▶ Information provided:
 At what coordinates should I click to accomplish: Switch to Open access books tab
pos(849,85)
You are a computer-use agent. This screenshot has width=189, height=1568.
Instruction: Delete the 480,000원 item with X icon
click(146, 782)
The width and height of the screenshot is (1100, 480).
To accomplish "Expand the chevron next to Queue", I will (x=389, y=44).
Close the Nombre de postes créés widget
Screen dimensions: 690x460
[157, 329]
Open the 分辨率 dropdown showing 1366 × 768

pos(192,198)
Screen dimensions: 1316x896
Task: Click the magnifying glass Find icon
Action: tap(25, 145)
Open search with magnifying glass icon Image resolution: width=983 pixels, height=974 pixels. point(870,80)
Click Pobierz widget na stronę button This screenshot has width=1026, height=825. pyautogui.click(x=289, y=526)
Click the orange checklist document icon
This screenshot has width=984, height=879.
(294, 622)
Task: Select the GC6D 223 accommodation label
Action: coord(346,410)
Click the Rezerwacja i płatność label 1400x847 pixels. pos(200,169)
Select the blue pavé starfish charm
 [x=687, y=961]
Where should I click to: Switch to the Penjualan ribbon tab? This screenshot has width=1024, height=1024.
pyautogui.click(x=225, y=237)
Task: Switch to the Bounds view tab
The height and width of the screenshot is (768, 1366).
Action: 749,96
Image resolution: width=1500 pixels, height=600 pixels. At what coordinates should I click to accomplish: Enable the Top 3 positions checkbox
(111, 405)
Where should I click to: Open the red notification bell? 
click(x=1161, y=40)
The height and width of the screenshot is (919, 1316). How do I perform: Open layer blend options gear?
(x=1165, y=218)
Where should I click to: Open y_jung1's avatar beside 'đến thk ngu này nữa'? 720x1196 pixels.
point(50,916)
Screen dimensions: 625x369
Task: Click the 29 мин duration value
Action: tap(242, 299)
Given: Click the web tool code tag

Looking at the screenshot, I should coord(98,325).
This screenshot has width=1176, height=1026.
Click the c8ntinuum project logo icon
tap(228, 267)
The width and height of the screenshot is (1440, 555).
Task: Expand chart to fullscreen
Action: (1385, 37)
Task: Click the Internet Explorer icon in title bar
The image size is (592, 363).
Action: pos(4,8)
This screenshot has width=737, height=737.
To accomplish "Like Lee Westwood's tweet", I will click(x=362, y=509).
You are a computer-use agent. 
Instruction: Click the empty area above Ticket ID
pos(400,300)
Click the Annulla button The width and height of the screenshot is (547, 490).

▶ Task instructions:
Please go line by line through the records above, copying each one that holds the string "computer".

▶ Answer to this task:
You are a computer-use agent. This screenshot has width=189, height=1568.
You are a computer-use agent. 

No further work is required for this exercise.